Because a PCI DSS ROC contains so much detailed information about the inner workings of your business, it’s not intended to be a public document. You may need to provide copies to the card brands, or to your banks. Beyond this, it’s not something you should give to other companies by default. Like any other confidential information internal to your business, the decision to release a copy of the ROC should be risk based. You balance the upside of the disclosure (a new business deal?) against the risks of disclosure.
On the other hand, the AOC is very much intended to be a public document. It outlines your current compliance status, and provides enough information about scoping to allow a reviewer to determine whether it covers the services they care about. It’s becoming somewhat common for service providers to give out copies of their AOC to interested parties as part of their sales literature and without NDA.
What if I don’t have an AOC?
Standalone AOC documents are signed and issued by a QSA at the completion of a PCI DSS assessment. But many (most?) entities subject to PCI DSS have volumes too low to need an on-site QSA assessment. For those companies, how do they show their compliance?
If you must demonstrate compliance with PCI DSS, but aren’t required to have an on-site assessment done by a QSA, there is a separate path available. There are a set of Self Assessment Questionnaires (SAQ) which are aimed at companies in this situation. Which SAQ to use depends on your type of business. The biggest distinction is whether you’re a merchant or a service provider, but there are others.

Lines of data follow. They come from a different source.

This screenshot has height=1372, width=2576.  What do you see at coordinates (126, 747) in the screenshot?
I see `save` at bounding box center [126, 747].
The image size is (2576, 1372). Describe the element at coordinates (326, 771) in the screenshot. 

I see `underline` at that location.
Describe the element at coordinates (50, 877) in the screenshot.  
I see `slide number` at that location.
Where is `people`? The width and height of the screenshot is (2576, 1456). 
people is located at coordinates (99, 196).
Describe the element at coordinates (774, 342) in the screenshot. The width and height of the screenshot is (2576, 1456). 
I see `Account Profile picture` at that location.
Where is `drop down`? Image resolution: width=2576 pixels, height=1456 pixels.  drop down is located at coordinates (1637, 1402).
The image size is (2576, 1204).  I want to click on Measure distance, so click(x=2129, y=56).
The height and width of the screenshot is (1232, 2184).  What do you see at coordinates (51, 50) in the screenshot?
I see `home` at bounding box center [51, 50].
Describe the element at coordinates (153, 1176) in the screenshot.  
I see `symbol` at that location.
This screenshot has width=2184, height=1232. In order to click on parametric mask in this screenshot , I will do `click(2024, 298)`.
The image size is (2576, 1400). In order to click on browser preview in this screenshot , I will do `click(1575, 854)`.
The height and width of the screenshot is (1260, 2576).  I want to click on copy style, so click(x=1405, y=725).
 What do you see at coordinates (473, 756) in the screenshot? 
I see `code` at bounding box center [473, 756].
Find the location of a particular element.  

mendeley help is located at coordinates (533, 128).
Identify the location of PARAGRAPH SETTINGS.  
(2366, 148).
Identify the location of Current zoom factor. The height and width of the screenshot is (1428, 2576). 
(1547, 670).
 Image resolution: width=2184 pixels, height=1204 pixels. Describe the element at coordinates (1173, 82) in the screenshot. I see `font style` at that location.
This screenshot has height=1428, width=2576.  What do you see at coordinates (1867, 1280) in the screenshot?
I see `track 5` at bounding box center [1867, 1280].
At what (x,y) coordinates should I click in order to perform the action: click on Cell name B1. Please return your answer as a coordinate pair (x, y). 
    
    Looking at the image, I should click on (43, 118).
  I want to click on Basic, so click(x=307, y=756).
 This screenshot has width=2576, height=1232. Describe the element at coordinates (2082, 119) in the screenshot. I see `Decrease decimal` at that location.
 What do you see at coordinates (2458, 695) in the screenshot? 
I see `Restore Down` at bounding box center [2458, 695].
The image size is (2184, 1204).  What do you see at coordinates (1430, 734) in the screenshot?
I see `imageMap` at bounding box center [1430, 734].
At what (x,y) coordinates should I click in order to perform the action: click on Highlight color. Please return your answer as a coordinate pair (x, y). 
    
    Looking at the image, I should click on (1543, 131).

The PCI SSC publishes guidance on how to select the correct SAQ.
Each SAQ includes an attestation section. After completing the full questionnaire, you check a box in the SAQ attestation which states whether you believe you are:
- compliant with approved exceptions
- not compliant.
Since there is no QSA involved in this process, the SAQ is instead signed by an officer of your company authorized to make legally significant representations on behalf of the company.
Can I accept some other certificate as evidence of PCI DSS compliance?
For PCI DSS purposes, no. There is a cottage industry of consultants who are not QSAs, and who do independent PCI reviews or perform PCI readiness consulting for small merchants. That’s all well and good, there’s nothing wrong with bringing in outside expert help for your business!
At the completion of these engagements, these firms will often issue some kind of “PCI Certificate” to the merchant. That’s still OK, as long as the recipient recognizes it for what it is, which is not an AOC.
As a security professional, I regularly get “Certificates of Completion” for sitting through 1 hour webinars. We issue our employees completion certificates for their annual security awareness training. These show that you’ve participated or completed some activity, but they’re not formal qualifications of anything. Third party PCI certificates are similar. They have a certain feel-good factor, but they’re not valid within the PCI world.
Where this becomes a problem is if the merchant or service provider believes this certificate can be used to demonstrate their compliance with PCI DSS. As far as the PCI SSC is concerned, these independent certificates aren’t worth the paper they’re printed on. In fact, this is such a big issue that the PCI SSC issued a FAQ on the topic. It clearly states that these certificates cannot to be recognized as PCI DSS validation.